Berdasarkan dokumen Rancangan UU Migas yang diperoleh, ada dua poin penting yang menjadi pokok pembahasan utama. Pertama tentang pembentukan Badan Usaha Khusus (BUK) Migas.
Lembaga ini memperoleh hak untuk pengusahaan atas manfaat ekonomi atau prospek usaha atas semua cadangan terbukti migas, baik di tingkat hulu maupun hilir.
Kedua tentanga lokasi dan pemanfaatan produksi migas nasional.

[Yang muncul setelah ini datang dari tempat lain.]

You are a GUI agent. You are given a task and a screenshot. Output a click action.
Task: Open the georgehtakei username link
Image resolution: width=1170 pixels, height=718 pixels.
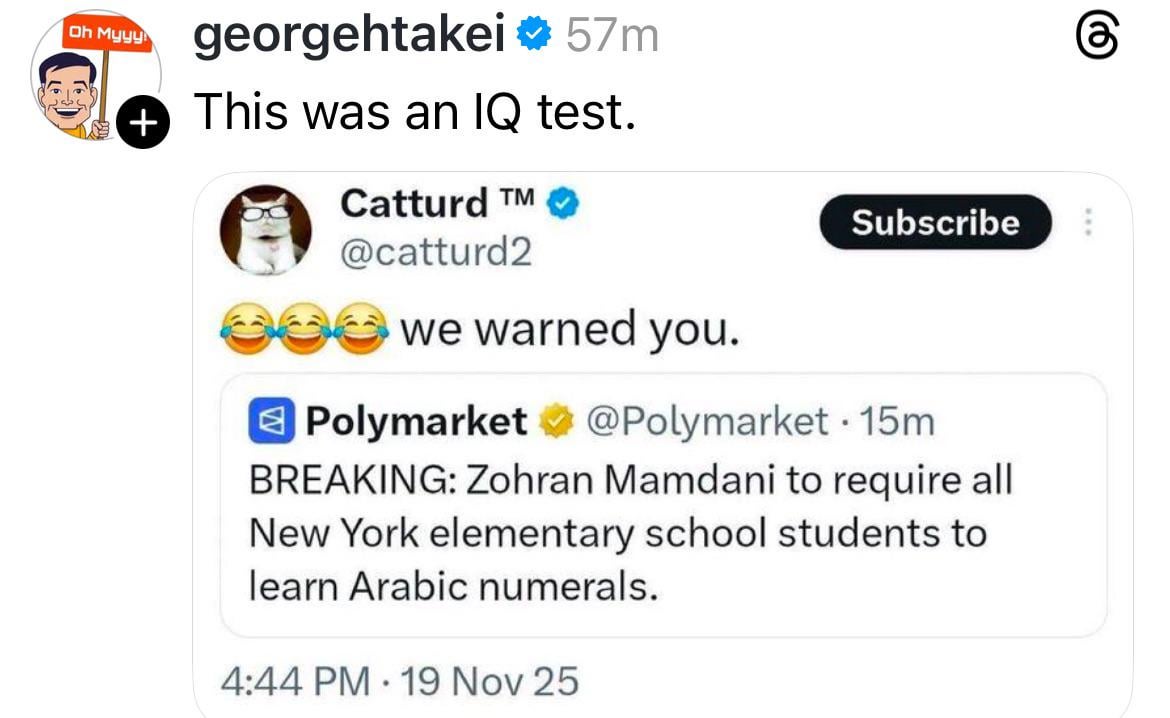pyautogui.click(x=348, y=37)
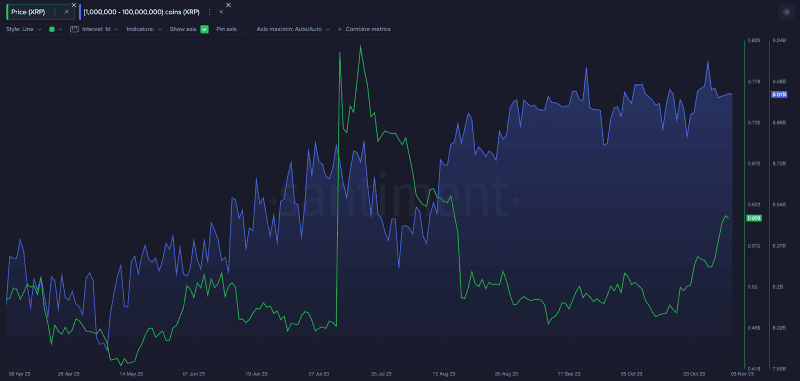Click the plus icon before Combine metrics
800x381 pixels.
[340, 29]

RUU Migas ini menyebut, seluruh produksi migas diprioritaskan untuk kebutuhan dalam negeri.
Setelah kuota dalam negeri terpenuhi, barulah pemerintah menetapkan kebijakan dan jumlah kuota ekspor. Pasal ini berbeda dengan aturan yang sempat memantik kontroversi, yakni maksimal 25% bagian dari produksi kontraktor migas untuk kebutuhan nasional. Belakangan, Mahkamah Konstitusi menganulir pasal tersebut.
Wakil Ketua Komisi VII DPR dari Fraksi Partai Golkar, RidwanHisjam mengatakan, dalam konsep RUU yang sudah diserahkan ke pemerintah, (DPR) juga ingin pembentukan BUK Migas. “Badan usaha ini akan langsung bertanggungjawab ke Presiden, seperti Bulog,” ungkap Ridwan, Rabu (9/1)
Lembaga yang berperan sebagai BUK Migas kelak adalah Satuan Kerja Khusus Pelaksana Kegiatan Usaha Hulu (SKK) Migas. Untuk mendukung aktivitasnya, BUK Migas bisa melaksanakan kerjasama dengan PT Pertamina (Persero) dan kontraktor migas atau Kontraktor Kontrak Kerja Sama (KKKS) dengan skema business to business.
Direktur Jenderal Minyak dan Gas Bumi Kementrian Energi dan Sumber Daya Mineral (ESDM), Djoko Siswanto mengatakan, ESDM sedang menyiapkan Daftar Inventaris Masalah (DIM) untuk diserahkan ke Sekretariat Negara (SetNeg) 18 Januari 2019. Kini pemerintah tengah mematangkan poin-poin Beleid itu.
Pengamat Ekonomi dan Energi Universitas Gadjah Mada, Fahmy Radhi menilai, BUK Migas bukanlah entitas bisnis karena harusnya tak boleh mengambil keputusan bisnis. “Berpotensi moral hazard. Mestinya bukan BUK, tapi super holding,”ujar dia.
Adapun alokasi migas untuk kepentingan domestik, ini akan positif bagi ketahanan energi dan ekonomi Indonesia. Kita bisa mengurangi impor minyak mentah yang masih mendominasi.